Set down a faithful copy of every record below, with no images.

**Stored items**
********************

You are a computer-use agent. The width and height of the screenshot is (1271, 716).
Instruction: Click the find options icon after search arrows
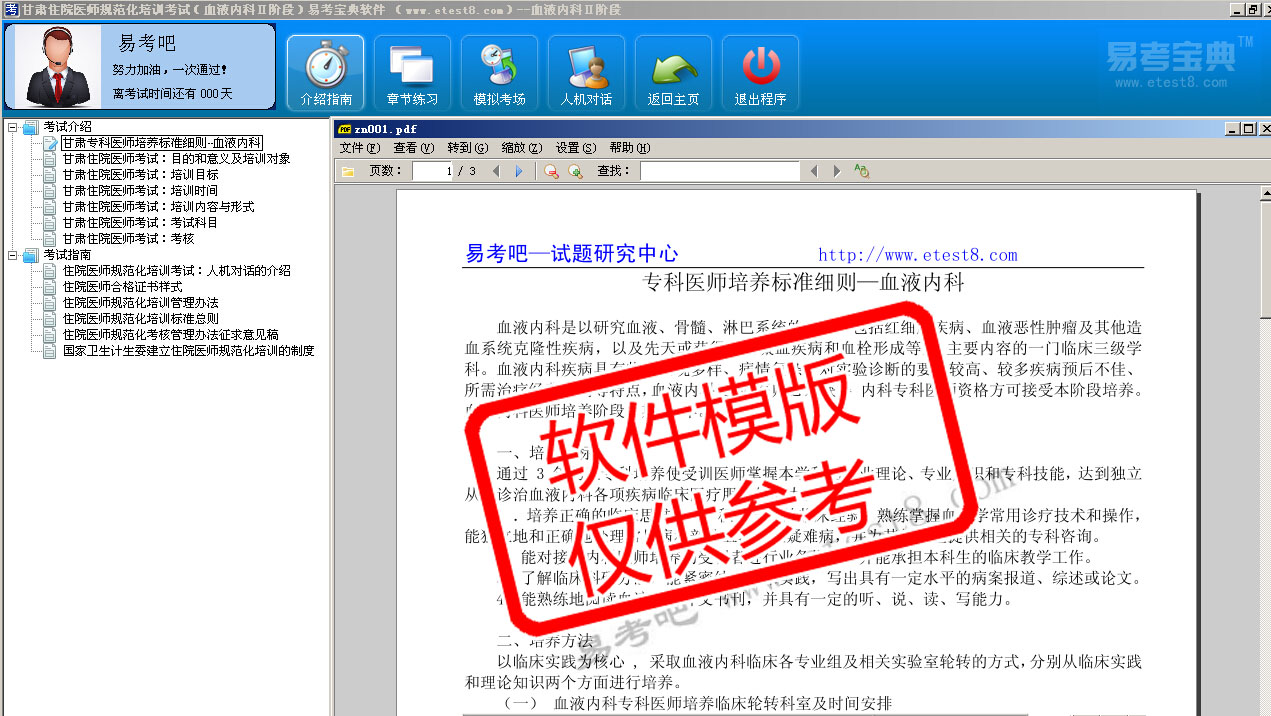[861, 171]
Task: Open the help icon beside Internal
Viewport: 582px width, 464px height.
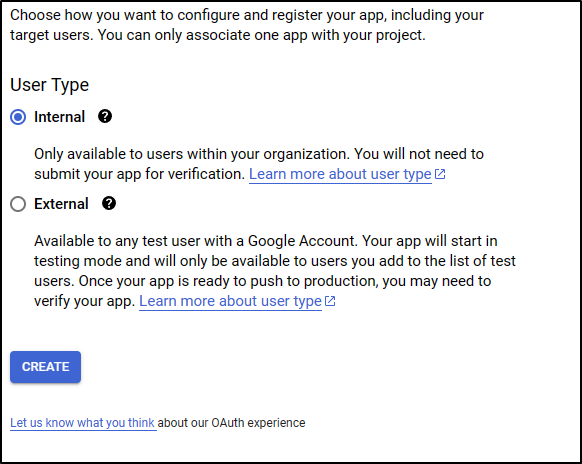Action: click(x=105, y=117)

********************

**Worked solution**
You are a computer-use agent. The width and height of the screenshot is (1271, 716).
Instruction: Click the find options icon after search arrows
[861, 171]
Task: Open the help icon beside Internal
Viewport: 582px width, 464px height.
Action: click(x=105, y=117)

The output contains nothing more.